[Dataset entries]
◇ ◇ ◇

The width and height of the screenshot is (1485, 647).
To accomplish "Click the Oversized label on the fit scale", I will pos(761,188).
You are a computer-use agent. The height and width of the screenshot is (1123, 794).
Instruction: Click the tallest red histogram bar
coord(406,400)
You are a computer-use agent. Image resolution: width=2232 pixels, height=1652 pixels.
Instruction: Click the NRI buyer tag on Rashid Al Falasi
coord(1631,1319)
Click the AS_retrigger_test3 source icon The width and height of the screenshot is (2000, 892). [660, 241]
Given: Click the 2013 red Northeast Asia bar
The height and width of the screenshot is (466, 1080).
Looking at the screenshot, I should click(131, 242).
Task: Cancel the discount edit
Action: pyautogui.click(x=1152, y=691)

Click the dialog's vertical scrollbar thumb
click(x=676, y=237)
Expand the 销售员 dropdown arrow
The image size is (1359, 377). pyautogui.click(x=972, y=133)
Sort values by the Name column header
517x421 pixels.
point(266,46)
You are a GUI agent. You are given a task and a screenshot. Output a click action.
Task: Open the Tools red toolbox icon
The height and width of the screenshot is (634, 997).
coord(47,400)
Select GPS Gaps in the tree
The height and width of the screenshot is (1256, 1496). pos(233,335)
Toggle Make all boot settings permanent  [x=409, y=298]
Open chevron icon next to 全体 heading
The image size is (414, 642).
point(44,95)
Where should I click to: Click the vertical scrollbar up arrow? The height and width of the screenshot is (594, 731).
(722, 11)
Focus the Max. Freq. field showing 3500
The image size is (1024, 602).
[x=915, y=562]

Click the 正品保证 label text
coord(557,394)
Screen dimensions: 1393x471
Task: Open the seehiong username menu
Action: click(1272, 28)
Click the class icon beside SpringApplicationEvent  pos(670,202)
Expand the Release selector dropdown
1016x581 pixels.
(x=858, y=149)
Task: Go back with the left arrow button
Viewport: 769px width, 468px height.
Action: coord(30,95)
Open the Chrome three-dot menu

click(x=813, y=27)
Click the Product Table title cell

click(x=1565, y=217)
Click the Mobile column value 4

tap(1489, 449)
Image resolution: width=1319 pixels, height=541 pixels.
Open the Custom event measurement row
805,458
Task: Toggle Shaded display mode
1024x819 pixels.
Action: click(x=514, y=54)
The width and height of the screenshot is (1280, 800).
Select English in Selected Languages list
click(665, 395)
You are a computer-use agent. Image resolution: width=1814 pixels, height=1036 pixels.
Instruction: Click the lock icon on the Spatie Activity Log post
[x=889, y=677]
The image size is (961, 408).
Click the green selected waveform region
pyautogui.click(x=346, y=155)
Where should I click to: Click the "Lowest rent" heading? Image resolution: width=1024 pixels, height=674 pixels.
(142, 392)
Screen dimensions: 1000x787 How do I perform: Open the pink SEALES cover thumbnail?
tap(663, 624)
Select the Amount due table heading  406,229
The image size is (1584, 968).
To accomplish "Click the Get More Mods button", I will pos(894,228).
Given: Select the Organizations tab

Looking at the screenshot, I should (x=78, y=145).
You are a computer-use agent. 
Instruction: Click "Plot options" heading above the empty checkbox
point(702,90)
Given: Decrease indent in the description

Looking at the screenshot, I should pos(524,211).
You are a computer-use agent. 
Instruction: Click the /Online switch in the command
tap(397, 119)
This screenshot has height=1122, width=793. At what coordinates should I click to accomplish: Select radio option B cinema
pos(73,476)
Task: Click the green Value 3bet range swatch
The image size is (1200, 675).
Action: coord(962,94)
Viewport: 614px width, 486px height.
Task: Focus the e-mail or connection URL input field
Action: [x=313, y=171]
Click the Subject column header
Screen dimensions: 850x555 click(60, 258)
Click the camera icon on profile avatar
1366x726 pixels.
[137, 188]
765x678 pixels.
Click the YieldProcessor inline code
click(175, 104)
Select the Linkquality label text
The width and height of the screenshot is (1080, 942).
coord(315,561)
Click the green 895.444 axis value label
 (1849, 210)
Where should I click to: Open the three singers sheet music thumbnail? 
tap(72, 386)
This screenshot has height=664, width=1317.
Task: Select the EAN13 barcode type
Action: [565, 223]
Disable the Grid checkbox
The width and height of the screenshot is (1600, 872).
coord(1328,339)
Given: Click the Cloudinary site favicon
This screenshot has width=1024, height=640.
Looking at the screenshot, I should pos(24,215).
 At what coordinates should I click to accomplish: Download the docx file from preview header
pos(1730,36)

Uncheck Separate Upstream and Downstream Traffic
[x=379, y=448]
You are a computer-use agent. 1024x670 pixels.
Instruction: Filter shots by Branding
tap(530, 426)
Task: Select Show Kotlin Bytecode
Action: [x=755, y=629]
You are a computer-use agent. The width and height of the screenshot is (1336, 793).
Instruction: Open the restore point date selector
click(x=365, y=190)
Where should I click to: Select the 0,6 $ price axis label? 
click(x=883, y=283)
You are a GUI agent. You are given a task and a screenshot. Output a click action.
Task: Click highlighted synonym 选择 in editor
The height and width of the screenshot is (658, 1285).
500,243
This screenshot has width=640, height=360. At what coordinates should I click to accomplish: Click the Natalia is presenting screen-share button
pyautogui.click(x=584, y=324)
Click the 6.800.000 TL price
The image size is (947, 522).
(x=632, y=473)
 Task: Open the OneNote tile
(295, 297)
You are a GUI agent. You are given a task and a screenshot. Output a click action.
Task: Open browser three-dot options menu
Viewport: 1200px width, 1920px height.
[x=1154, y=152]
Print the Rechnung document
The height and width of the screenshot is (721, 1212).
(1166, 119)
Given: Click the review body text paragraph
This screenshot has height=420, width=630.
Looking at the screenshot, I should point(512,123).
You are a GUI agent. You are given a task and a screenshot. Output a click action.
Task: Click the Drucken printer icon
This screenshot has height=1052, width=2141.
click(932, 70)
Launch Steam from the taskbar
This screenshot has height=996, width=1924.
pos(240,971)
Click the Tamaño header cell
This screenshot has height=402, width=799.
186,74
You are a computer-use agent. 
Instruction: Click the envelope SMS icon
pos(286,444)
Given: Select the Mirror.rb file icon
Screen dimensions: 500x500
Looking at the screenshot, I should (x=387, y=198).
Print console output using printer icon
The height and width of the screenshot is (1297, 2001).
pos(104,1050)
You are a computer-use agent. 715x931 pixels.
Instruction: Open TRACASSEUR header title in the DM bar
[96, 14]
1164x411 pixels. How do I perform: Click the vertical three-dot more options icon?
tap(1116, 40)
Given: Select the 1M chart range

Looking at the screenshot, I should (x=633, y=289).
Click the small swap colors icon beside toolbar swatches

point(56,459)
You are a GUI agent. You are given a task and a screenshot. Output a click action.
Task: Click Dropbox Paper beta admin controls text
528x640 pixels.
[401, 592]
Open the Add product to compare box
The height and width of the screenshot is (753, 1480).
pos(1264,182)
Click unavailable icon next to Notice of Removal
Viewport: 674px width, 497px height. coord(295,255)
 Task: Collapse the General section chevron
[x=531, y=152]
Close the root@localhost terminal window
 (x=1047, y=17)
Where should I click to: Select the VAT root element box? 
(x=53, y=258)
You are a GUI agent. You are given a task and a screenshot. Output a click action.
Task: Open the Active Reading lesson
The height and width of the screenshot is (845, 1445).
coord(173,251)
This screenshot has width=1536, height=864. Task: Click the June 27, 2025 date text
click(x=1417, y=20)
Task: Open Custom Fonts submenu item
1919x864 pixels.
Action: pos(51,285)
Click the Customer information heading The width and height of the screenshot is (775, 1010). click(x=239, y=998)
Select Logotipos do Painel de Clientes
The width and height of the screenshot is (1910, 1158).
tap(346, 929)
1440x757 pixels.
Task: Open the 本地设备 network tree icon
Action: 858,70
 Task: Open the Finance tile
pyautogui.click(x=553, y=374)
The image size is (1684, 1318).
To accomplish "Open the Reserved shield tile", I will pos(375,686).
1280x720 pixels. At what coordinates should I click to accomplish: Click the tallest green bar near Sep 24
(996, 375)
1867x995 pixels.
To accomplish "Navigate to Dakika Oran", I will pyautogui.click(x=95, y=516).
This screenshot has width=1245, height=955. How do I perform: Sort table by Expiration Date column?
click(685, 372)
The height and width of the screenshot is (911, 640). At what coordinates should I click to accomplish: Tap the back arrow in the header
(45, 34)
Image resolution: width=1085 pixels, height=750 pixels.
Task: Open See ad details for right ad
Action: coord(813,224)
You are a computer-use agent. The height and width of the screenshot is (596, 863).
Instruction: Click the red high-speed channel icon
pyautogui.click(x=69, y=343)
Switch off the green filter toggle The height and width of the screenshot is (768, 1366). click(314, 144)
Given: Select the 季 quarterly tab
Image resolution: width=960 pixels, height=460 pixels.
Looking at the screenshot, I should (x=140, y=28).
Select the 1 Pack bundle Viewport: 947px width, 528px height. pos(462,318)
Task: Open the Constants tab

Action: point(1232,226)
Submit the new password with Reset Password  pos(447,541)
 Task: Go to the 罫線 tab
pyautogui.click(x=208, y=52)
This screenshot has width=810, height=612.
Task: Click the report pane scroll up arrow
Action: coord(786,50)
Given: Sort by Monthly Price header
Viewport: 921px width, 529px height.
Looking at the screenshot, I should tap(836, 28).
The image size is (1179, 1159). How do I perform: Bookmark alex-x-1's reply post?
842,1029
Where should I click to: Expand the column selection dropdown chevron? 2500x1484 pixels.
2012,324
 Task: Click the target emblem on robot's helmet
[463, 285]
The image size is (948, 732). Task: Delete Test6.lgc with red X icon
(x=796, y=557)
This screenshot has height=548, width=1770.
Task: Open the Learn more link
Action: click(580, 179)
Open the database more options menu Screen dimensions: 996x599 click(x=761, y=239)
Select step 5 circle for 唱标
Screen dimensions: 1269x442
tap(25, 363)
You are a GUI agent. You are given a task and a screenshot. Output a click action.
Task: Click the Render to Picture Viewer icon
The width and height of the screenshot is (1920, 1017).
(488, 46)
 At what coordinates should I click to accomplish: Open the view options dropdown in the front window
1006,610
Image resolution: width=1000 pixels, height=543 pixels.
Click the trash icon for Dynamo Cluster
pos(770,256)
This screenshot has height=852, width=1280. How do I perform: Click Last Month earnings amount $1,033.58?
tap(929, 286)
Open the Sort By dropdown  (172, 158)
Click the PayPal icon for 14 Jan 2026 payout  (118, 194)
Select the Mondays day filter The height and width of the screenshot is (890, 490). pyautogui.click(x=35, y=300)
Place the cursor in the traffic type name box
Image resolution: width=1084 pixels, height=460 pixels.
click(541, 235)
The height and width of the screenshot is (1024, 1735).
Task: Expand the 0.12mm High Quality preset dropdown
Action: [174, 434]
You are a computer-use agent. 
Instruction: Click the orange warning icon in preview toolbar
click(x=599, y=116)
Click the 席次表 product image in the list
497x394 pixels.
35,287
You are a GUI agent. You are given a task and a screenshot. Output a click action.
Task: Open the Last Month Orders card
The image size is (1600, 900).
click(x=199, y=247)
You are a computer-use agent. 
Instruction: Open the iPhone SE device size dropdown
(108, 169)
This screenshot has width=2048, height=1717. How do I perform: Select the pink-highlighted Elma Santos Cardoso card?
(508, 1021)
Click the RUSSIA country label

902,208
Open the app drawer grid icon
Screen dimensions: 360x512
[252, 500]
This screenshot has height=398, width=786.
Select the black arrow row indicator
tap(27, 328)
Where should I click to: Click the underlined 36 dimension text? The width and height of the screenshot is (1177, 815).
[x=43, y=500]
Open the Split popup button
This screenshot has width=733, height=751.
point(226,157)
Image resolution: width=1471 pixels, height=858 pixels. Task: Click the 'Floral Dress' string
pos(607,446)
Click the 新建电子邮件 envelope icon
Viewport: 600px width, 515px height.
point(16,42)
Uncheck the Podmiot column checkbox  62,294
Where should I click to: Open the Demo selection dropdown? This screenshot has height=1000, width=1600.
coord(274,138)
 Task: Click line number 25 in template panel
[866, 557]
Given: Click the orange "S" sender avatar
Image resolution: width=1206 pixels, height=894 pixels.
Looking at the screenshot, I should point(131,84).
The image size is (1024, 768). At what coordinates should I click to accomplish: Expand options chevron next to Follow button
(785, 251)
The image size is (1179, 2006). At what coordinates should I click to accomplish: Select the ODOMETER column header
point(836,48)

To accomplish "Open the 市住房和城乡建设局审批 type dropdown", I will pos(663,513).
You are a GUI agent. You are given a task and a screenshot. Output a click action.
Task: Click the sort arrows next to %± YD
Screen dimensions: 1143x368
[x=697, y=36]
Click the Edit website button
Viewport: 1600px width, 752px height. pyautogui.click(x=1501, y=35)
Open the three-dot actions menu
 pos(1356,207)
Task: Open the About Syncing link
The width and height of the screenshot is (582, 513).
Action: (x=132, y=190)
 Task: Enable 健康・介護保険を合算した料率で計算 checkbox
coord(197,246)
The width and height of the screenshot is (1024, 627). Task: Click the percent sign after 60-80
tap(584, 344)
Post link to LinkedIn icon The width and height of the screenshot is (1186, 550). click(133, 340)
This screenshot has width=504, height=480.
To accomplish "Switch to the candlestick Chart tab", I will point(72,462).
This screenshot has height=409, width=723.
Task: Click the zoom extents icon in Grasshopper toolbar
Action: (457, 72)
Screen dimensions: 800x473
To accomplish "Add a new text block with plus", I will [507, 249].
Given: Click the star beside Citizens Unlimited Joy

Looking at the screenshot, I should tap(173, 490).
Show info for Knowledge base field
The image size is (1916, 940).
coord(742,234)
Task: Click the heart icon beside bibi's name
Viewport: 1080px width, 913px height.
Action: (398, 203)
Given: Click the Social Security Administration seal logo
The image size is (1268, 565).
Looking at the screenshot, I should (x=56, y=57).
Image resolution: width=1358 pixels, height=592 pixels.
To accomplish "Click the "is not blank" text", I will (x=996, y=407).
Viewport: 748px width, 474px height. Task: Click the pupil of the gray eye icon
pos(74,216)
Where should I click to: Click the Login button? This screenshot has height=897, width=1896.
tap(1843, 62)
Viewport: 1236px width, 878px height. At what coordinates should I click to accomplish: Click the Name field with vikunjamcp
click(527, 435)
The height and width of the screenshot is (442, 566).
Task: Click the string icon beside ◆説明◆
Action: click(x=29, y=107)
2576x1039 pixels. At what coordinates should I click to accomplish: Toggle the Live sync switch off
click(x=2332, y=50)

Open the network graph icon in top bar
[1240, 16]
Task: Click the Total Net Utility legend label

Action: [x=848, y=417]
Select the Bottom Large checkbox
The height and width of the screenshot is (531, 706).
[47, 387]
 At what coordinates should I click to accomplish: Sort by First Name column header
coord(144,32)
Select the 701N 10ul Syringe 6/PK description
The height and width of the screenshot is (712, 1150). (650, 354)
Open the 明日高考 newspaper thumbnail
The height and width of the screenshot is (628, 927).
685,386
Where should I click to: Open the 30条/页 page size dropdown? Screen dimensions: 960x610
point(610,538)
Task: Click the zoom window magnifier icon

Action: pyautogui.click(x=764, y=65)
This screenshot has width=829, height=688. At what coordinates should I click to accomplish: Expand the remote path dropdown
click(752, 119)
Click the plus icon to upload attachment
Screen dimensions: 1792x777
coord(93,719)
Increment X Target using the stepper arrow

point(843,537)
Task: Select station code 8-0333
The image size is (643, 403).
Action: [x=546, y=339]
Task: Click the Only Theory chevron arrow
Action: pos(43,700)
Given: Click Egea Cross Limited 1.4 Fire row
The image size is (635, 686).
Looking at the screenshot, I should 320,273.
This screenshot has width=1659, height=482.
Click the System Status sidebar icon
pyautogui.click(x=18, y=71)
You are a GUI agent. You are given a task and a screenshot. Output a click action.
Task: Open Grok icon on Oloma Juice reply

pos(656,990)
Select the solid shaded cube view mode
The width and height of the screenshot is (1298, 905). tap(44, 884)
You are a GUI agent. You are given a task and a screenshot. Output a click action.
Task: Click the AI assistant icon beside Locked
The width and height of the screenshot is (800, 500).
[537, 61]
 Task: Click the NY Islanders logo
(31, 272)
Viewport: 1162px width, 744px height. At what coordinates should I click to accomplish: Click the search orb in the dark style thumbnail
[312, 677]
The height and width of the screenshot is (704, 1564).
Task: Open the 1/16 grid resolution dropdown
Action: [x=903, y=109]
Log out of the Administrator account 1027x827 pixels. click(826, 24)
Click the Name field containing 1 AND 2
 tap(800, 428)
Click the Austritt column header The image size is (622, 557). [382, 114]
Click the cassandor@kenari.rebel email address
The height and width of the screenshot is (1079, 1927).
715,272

◇ ◇ ◇

Note down each line above where the word "plus" occurs.

To accomplish "Add a new text block with plus", I will [507, 249].
Click the plus icon to upload attachment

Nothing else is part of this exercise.